Fondazione Rosanna e Tino Scovenna
Via Dante Alighieri, 68 - 27043 - Broni (PV)

LA FONDAZIONE ROSANNA E TINO SCOVENNA
In seguito alla volontà testamentaria di istituire un organo che tutelasse il patrimonio di Tino Scovenna, nel 2013 è nata la Fondazione Rosanna e Tino Scovenna. Dopo un lungo iter burocratico è stato finalmente possibile realizzare la volontà del collezionista: il 22 febbraio 2015 è inaugurata la Casa- Museo.

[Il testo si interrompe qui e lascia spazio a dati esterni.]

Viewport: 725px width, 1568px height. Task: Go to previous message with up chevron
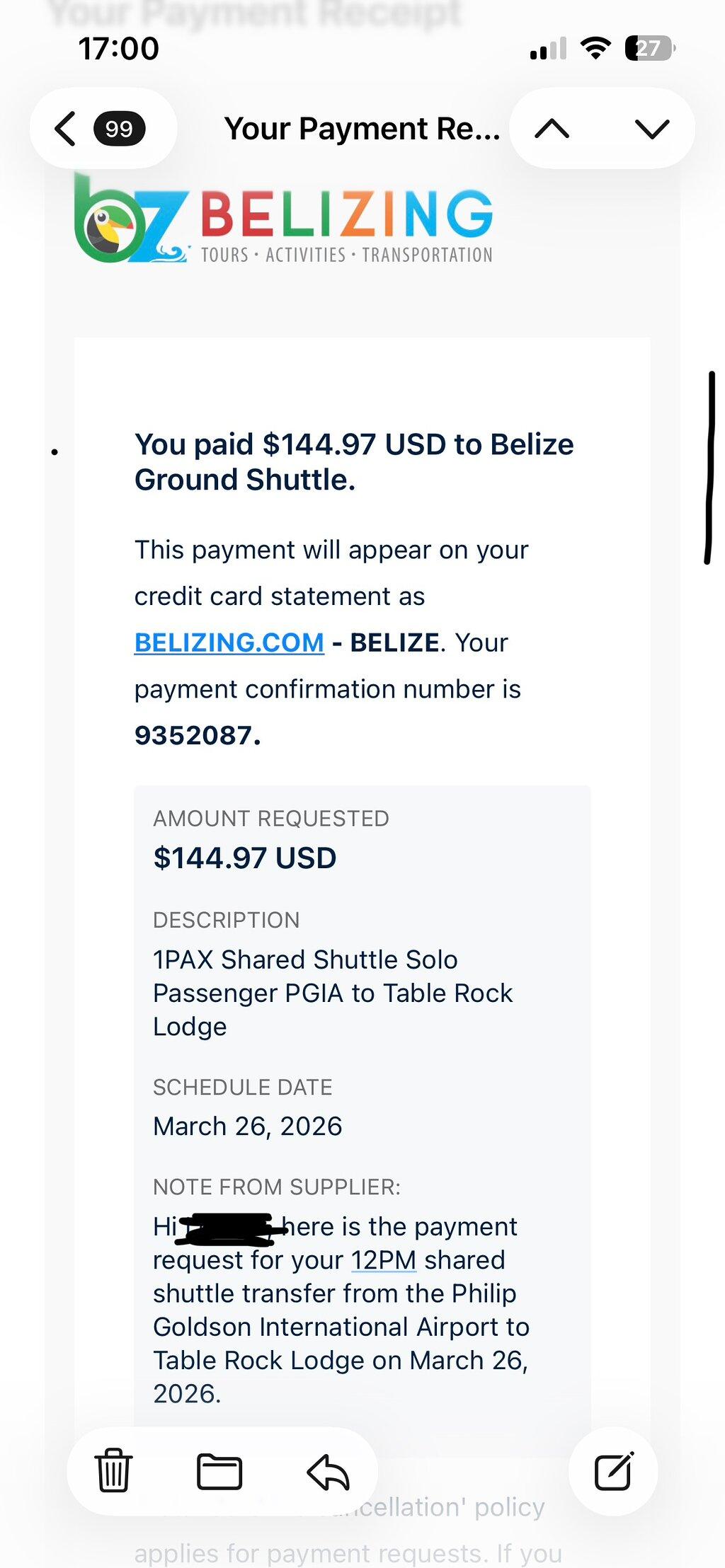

Le pareti della villa in via Dante Alighieri 68 sono adornate da oltre duecento opere, piccole tele, disegni e grafiche di maestri moderni e contemporanei. Tra i principali autori Marcello Dudovich, Giuseppe Amisani, Giuseppe Migneco, Giuseppe Motti, Ernesto Treccani, Renato Guttuso. La collezione è impreziosita soprattutto da un cospicuo numero di opere di Contardo Barbieri (1900-1966) e Alfredo Mantica (1903-1996), artisti che hanno operato a Broni: di quest’ultimo n particolare Scovenna aveva acquisito l’archivio dei disegni e delle opere su carta, un importante nucleo oggi ancora in fase di catalogazione. La collezione vanta poi alcune tele del XIX secolo, tra cui un importante Ritratto femminile di Giovanni Carnovali detto il Piccio un Ritratto di giovane donna dello scapigliato Tranquillo Cremona (1837-1878), oltre a opere di Pompeo Mariani, Vincenzo Irolli. Spicca, inoltre, tra i dipinti storici, una Scena mitologica del tedesco Johann Carl Loth (1632-1698), artista attivo in Italia nel Seicento
La collezione scultorea consta di pregiati bronzetti ottocenteschi e dell’inizio del Novecento, tra cui un bassorilievo in bronzo di Domenico Purificato.
Il patrimonio artistico della Fondazione è ancora in fase di studio ma presto sarà fruibile al pubblico.